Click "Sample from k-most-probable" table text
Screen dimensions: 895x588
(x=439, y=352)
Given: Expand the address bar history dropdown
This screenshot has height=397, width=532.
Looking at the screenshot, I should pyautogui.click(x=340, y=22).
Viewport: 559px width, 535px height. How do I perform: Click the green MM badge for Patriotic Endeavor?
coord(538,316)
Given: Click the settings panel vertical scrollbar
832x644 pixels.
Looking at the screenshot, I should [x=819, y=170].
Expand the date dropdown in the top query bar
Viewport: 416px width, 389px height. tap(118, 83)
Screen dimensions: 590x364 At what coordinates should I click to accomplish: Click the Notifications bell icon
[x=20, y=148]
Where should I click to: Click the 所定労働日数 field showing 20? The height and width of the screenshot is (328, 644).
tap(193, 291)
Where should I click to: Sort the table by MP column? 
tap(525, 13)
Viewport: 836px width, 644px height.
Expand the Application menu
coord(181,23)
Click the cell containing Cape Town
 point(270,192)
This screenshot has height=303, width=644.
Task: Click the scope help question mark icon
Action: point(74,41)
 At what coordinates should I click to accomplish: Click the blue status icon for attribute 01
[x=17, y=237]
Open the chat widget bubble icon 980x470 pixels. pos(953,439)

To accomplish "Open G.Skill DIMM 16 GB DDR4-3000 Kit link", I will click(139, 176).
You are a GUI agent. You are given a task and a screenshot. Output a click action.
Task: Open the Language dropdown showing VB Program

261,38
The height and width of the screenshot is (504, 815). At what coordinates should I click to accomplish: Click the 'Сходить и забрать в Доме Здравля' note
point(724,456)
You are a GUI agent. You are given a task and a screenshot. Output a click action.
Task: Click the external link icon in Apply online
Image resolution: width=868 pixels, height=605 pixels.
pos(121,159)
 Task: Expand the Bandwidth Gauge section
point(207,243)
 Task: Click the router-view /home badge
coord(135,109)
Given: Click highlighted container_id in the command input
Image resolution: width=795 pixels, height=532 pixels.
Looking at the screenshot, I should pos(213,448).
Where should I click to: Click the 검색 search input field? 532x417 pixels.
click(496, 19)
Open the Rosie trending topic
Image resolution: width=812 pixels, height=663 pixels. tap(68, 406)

########################################

INSTRUCTIONS FOR THE TASK >> Could you print the lines above, exactly as written, from the line containing "Image resolution: width=868" through the final one?

TASK OUTPUT >>
Image resolution: width=868 pixels, height=605 pixels.
pos(121,159)
 Task: Expand the Bandwidth Gauge section
point(207,243)
 Task: Click the router-view /home badge
coord(135,109)
Given: Click highlighted container_id in the command input
Image resolution: width=795 pixels, height=532 pixels.
Looking at the screenshot, I should pos(213,448).
Where should I click to: Click the 검색 search input field? 532x417 pixels.
click(496, 19)
Open the Rosie trending topic
Image resolution: width=812 pixels, height=663 pixels. tap(68, 406)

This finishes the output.